[Marcella by Mrs. Humphry Ward]@TWC D-Link bookMarcella CHAPTER II 2/15
First of all there was the sore and swelling bitterness that she should owe such things to the kindness of the French governess, whereas finery for the occasion had been freely sent to all the other girls from "home." She very nearly turned her back upon the bed and its pretty burden.
But then the mere snowy whiteness of the muslin and freshness of the ribbons, and the burning curiosity to see herself decked therein, overcame a nature which, in the midst of its penury, had been always really possessed by a more than common hunger for sensuous beauty and seemliness.
Marcella wore it, was stormily happy in it, and kissed Mademoiselle Renier for it at night with an effusion, nay, some tears, which no one at Cliff House had ever witnessed in her before except with the accompaniments of rage and fury.

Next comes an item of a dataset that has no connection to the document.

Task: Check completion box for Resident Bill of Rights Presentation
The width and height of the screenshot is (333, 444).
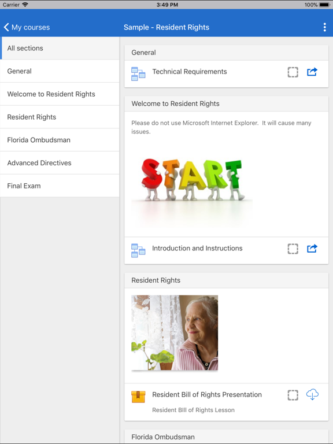Action: coord(293,395)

A little later her father came to see her, the first and only visit he paid to her at school.
Marcella, to whom he was by now almost a stranger, received him demurely, making no confidences, and took him over the house and gardens.
When he was about to leave her a sudden upswell of paternal sentiment made him ask her if she was happy and if she wanted anything. "Yes!" said Marcella, her large eyes gleaming; "tell mamma I want a 'fringe.' Every other girl in the school has got one." And she pointed disdainfully to her plainly parted hair.